In a recent post, Dave Rupert wrote about how HTML is general and ARIA is specific. He explains that unlike HTML, in ARIA is quite specific.
This resonated with me. Of course, to use HTML, you’ll want to be specific about what you use, because semantics. But, as Dave writes, there is usually more than one way to do something. Between different ARIA roles, states and properties, there is more nuance.
One reason ARIA is more nuanced, is that the world of ARIA mimicks the world of assistive technologies, through platform accessibility APIs. Assistive technologies already exist, and they already interact with platform APIs in specific, defined ways. When web developers build interactions that assistive technologies are aware of, ARIA can be used to describe most of these specific interactions.
ARIA specifically distinguishes between menu items and links, or between alerts and alert dialogs, because operating systems and assistive technologies do. Technologies like voice control software, hardware switch controls and screenreaders rely on the roles, states and properties that are conveyed to them. Being specific helps them get it right. Whatever their ‘it’ is, there is a wide variety of tools that convey web content and parse accessibility meta data. Standardised nuance makes things more interoperable, reducing gaps between what websites want to do and what different assistive technologies are able and used to do. It also makes things more consistent for end users.
Because ARIA maps to the nuance of operating systems’ accessibility APIs, web developers have to understand those nuances too. Or… the nuance gets lost. In WCAG audits, I often find ARIA where the developer missed some of the nuances of specific ARIA concepts. I hear the same from other auditors, and, anecdotally, it feels to me that ARIA misunderstandings in real websites are quite common. To nobody’s fault, really, the nuance exists and it can be complex.
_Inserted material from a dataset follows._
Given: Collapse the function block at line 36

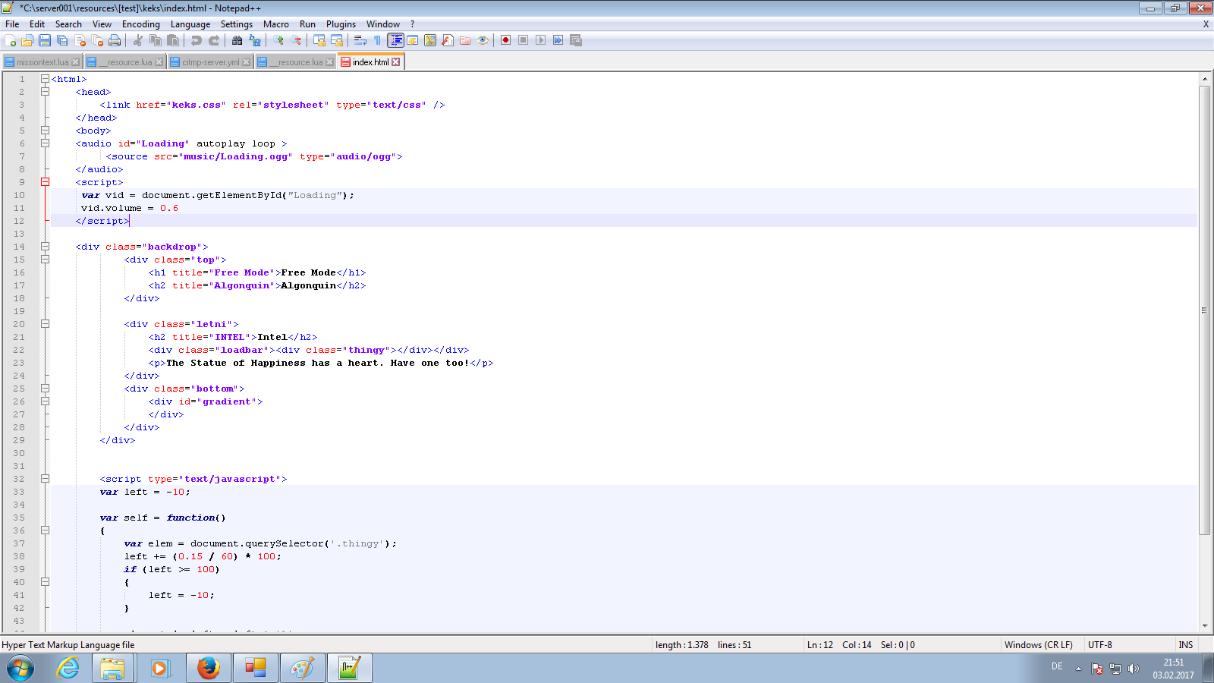Looking at the screenshot, I should 46,530.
When developers misunderstand the nuances and specifics of ARIA, end users draw the short end of the stick. Which brings me to a closing question… what if there are ways to move the specifics and the nuance of ARIA towards browser code?
As Greg Whitworth tweeted the other day:
My personal goal is that the majority of web developers don’t have to touch ARIA for 80% scenarios. Thus devs will be delivering our users a more accessible and yet richer experience
Nicole Sullivan tweeted about this in October, too. Quoting from the middle of her thread (read the full thread, it is good):
I’m advocating for CSS & HTML that can swap from one tab to another.
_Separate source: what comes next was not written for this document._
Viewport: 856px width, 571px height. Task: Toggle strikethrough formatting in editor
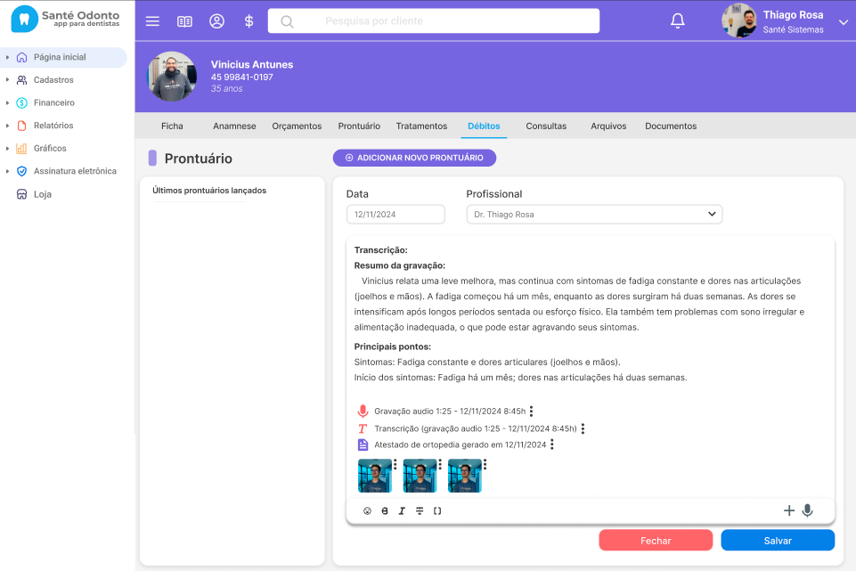click(420, 511)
Could we cover 80% of the use cases for tabs if we had a declarative way of building them? Then JS could handle the 20% of tabs that are so custom they can’t be declarative? Idk yet, but let’s try?
I’m also advocating for a11y to be built in. It’s beyond nonsense that every developer has to manage individual ARIA properties.
The ARIA part got over a 100 likes, it seems there is interest in this stuff!
I would love to see some of the current Open UI CG and CSS WG work lead to this. I’m thinking HTML elements that have ARIA baked in, and/or CSS properties that impact accessibility trees. You wouldn’t set ARIA as a developer, but if you would look at the afffected DOM nodes in the accessibility tree, you would find that the expected accessibility information is conveyed. This is, of course, easier said than done. Because web developers will have to indicate somewhere what it is they want. Browsers can’t magically make up the ‘nuance’ (but in some cases, they could cover quite a lot of ground).
As I understand it, ARIA attributes were once introduced as a temporary solution. Moving more ARIA specifics to browser code could reduce the surface for problematic ARIA in individual websites. The challenge, I guess, is to come up with ways to let developers express the same ‘ARIA nuance’, but in HTML and/or CSS, maybe by combining specific bits of nuance into easier to grasp primitives (this is non trivial; if it sounds like fun, join us in Open UI!).